Yıllar yıllar önce rivayete göre Brütüs, Roma Kralı Sezar'ın en yakın arkadaşıydı. Sezar, aniden kendisine saldıranlara karşı koymuş fakat, karşısında Brütüs'u görünce (Et tu, Brutus?) “Sen de mi Brütüs?” ya da “Sen bile mi Brütüs” demiş. Yani, herkes ihanet edebilirdi ama senden hiç ummazdım! 

Yaklaşık bir yıl kadar önce YouTube'da Amerikalı bir gencin bir videosunu görmüştüm. Tabiki eğlenceli ve kendini izlettirmesini bilen, zeki bir gençti. Her gün İncil ile Kur’an-ı Kerim’i karşılaştırıyor, hemen her gün canlı yayınlar yapıyordu. Kuran’ın mucizeleri karşısında dehşete kapılıyor, ara ara gözyaşlarını tutamıyor ve hırsla araştırmaya devam ediyordu. Elbette tahmin edersiniz ki, dünyanın her yerinden mesajlar yağıyor, onunla birlikte ağlayanlardan tutun da, iman nasip olması için dua edenlere, sen delisin diyen hristiyan kesime kadar yorumlar akıyordu. Doğruluğu tartışılır elbette fakat, bir videosunda canlı yayında, bir gün boyunca hiç durmadan Kur’an tercümesini saat ve dakika tutarak sesli bir şekilde, biraz da esprili bir tarzla kan çanağına dönen gözlerine kibrit çöpü tutturup, hiç bir şey yiyip içmeyerek 24 saatte okumuştu.

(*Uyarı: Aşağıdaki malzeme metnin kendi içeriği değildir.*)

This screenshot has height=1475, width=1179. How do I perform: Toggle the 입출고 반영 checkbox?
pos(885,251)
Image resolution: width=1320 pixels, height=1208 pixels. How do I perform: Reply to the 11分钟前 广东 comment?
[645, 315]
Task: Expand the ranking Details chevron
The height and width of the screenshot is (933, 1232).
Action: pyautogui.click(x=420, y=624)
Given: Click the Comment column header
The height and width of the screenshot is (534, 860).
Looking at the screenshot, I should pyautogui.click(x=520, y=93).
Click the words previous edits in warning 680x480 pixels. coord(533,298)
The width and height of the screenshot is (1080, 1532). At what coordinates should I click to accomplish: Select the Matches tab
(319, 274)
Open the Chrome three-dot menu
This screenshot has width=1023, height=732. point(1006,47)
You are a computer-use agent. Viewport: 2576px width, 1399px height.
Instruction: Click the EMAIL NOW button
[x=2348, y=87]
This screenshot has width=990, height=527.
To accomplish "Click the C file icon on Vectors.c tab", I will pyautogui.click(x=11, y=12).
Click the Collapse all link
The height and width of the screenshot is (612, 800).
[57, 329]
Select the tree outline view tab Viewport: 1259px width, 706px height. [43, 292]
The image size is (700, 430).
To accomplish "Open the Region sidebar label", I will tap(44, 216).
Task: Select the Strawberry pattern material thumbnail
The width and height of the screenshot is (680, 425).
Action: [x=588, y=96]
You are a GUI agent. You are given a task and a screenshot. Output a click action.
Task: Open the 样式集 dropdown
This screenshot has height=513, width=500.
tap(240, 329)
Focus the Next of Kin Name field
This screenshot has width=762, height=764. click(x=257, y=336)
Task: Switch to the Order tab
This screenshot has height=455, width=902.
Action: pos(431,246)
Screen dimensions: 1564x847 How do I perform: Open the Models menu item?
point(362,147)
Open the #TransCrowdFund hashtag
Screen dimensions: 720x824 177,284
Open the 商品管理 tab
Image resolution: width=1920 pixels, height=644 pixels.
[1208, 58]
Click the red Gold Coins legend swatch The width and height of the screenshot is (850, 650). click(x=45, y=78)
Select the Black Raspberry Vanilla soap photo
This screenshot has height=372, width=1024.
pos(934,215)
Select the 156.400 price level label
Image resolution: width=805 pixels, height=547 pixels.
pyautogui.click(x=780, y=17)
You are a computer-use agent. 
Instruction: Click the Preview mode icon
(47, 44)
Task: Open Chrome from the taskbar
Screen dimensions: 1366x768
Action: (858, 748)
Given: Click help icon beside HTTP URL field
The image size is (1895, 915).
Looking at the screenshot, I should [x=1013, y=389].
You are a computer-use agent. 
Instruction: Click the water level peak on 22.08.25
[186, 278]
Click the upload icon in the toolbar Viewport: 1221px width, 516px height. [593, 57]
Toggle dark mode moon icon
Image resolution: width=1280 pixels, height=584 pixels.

Video o yere yığıldığında sona eriyordu. Tahmin edersiniz ki hesabı artık en üst sıralara yerleşmişti. Hatta ülkesinden ortak canlı yayınlara katılıyor, kendince islamı savunuyordu. Tam da Filistin katliamının başladığı zamanlardı. Bir radyo canlı yayınında ise sadece gözleri görünecek şekilde bıraktığı Filistin puşisini takmış, bundan sonra böyle yayın yapacağım diyordu. Dünyadaki Filistin destekçilerinin de sevgisini kazanmıştı. Hristiyan annesi ile canlı sohbetler yaparak, onu da ara ara islama davet ediyordu. Kendi sanal dünyasında zirveye oynuyordu.  

Her neyse... yine bir gün bir videosuna denk gelmiştim. Başlığı beni epey şaşırtmıştı. Acaba ben mi yanlış anladım diyerek birkaç yerden tercüme yaptım. Buraya bile yazamayacağım tarzda, rahatsız edici bir başlıktı. Tahmin edersiniz ki, konu yine peygamber efendimizdi. İçerikte ise acaba böylemi yoksa öyle biri mi? tarzında ucu açık yorum bırakıyordu. Fakat başlığa bakıldığında tıklanma rekorları kırmak için atılmış olduğu barizdi. Hemen dayanamayarak “Haddini bil şeklinde bir yorum yazdım ve senin müslüman olduğuna inanmıyorum.” dedim. Tabiki yorumum binlercesinin arasında kayboldu gitti. Birisi bana cevap yazmış; “Bu eleman rant için her şeyi satar.”   

Aslında üzücü olan şey onun gerçek niyetini göstermesi değil, binlerce kişinin hala onun müslüman olduğuna inanması ve ayet ve delillerle uzun uzun edebiyat yapması.  

Çağlar ya da kişiler değişse de vizyon hep aynı kalıyor. Sadece iletişim araçları değişiyor o kadar. En çok dikkatimi çeken şey ise; bu organizmalar konuşma ve hitabeti güçlü ve zeki kişiler arasından seçiliyor. Konuyu anlatırken dolandırarak, tıpkı bulanık bir su gibi anlatmaları ve en çok da Tasavvuf alanında boy göstermeleridir. Eskilerin güzel bir sözü vardır; “Bu değirmenin suyu nereden geliyor?” diye. Elbette suyun geldiği güçlü kaynaklar var! Hakikatin sessizliği sizi yanıltıyor olabilir. Fakat vakit geldiğinde, kulakları sağır eden fırtına koptuğunda, ne alkışların sesi ne de yalanlarınızın gölgesi kalacak.